Unsurprisingly, Senator Ron Johnson says this “might be the moment” to abolish the filibuster once and for all — the rule requiring 60 votes in the Senate to advance many bills. He argues Democrats would abolish it themselves when they regain the majority and that a situation of “natural danger” justifies such a radical step. President Trump has long urged Republicans to eliminate the 60‑vote threshold, but many Republican senators have resisted, fearing it would benefit Democrats in the future. Now threats to his life and the need to fund the Secret Service become an argument for breaking parliamentary traditions.

All of this brings us back to the overarching narrative of exceptions becoming the norm. The foreign-policy crisis in the Strait of Hormuz shows how easily military logic displaces economic rationality: tankers turn off beacons, the UAE leaves OPEC, the strait is “de facto” closed because political leadership refuses to accept a compromise from an enemy state. Domestic prosecutions against Comey and other alleged opponents of Trump show how the legal system can be drawn into the struggle over interpreting symbols and intent, turning a seashell post into a subject for the Supreme Court and a precedent for the whole field of political satire and protest. Finally, the fight over DHS and the Secret Service funding, as detailed by Fox, shows how partisan tactical interests over immigration can cut off the lifeblood of basic state functions — protecting top officials and the public.

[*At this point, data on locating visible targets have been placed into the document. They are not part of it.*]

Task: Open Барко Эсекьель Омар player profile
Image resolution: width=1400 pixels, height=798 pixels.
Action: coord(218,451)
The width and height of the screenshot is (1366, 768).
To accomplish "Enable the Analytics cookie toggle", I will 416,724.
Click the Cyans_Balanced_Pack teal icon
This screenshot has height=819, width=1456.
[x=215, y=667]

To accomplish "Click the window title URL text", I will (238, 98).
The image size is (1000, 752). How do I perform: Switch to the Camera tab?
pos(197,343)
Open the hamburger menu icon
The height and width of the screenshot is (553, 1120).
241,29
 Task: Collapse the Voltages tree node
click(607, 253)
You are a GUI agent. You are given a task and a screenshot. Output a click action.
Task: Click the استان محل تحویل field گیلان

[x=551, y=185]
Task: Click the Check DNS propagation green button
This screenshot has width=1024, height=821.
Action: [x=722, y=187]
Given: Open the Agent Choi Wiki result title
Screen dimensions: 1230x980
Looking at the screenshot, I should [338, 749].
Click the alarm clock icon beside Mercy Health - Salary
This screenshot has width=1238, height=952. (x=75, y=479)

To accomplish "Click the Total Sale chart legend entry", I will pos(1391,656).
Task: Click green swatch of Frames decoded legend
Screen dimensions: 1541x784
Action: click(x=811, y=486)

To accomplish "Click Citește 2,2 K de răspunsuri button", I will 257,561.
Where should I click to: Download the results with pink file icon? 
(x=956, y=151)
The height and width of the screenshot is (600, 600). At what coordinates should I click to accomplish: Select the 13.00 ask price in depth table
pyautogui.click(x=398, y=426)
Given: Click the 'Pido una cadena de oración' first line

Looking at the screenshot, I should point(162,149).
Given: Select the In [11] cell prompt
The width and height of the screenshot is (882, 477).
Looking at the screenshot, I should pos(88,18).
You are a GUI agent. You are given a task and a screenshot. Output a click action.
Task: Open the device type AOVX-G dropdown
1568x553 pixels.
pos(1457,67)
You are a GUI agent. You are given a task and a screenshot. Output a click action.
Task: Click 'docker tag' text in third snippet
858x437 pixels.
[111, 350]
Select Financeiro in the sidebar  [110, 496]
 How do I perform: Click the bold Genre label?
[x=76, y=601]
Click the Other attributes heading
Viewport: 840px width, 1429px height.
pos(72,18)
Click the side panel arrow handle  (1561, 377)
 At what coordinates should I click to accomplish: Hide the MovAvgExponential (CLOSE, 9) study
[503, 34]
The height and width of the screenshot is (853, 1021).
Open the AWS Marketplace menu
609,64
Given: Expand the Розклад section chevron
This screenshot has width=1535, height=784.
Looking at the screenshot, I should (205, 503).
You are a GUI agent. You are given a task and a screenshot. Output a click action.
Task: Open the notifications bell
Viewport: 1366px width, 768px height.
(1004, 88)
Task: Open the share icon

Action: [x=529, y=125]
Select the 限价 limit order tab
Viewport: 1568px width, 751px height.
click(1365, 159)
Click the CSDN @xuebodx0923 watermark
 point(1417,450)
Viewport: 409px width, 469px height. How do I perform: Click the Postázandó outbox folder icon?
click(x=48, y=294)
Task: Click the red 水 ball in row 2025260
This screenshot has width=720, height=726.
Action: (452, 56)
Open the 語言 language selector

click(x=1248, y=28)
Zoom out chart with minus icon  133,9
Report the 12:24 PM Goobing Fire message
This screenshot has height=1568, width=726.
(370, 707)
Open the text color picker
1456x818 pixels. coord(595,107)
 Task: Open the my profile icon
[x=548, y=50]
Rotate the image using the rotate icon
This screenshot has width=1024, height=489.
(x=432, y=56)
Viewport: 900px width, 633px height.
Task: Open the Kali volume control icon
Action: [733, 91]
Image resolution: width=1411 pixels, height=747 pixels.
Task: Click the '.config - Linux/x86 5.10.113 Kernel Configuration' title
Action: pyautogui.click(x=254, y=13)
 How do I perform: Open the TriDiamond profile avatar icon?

In this bundle of stories, language and symbols are no less dangerous a weapon than a blockade of the strait or an assassination attempt. The numbers “86 47” become possible evidence of criminal intent, and a short presidential remark rejecting Iran’s peace proposal becomes a signal to continue a strategic blockade. In both cases the interpretation of words and signs becomes the business not just of analysts and journalists but of judges, the military, traders and bodyguards. When the Supreme Court refines the “true threat” standard, a formally legal decision in fact answers a political question: how willing are we to punish hints and metaphors, especially when they target the supreme authority? When the Senate debates whether to abolish the filibuster to speed DHS funding, it is not solely a procedural dispute but a fork between the logic of “everything for security now” and the logic of “preserve the rules of the game even if inconvenient.”

The key trend that emerges across all three pieces is erosion of trust in institutional resilience and a shift toward politics based on extraordinary measures. Foreign policy increasingly resembles the real-time management of sanctions and military levers rather than a long-term strategy of balance; domestic justice becomes an arena for show trials against opponents; the budgetary process turns into a field of endless shutdowns and constitutional experiments with the filibuster and reconciliation. The Iran crisis makes the global energy market a hostage not only to Middle Eastern conflicts but also to domestic decisions in Washington. The Comey case encourages treating political criticism as a security threat, with direct consequences for free speech on social networks. The fight over Secret Service funding amid an assassination attempt pushes the Senate toward reconsidering its own procedural safeguards.

As a result, the American system of checks and balances — designed to “cool” political passions — is increasingly used as a weapon within those passions. Courts can become either a barrier to politically motivated charges or a tool to legitimize them. The filibuster can protect the minority or be denounced as an obstacle in a “moment of natural danger.” AIS beacons can serve transparency and safety or be intentionally switched off to evade a blockade. From the Strait of Hormuz to a federal courtroom in North Carolina and the Senate floor, the same story repeats: the more a system adapts to short-term crises and the political demands of particular leaders, the more it risks losing its long-term resilience.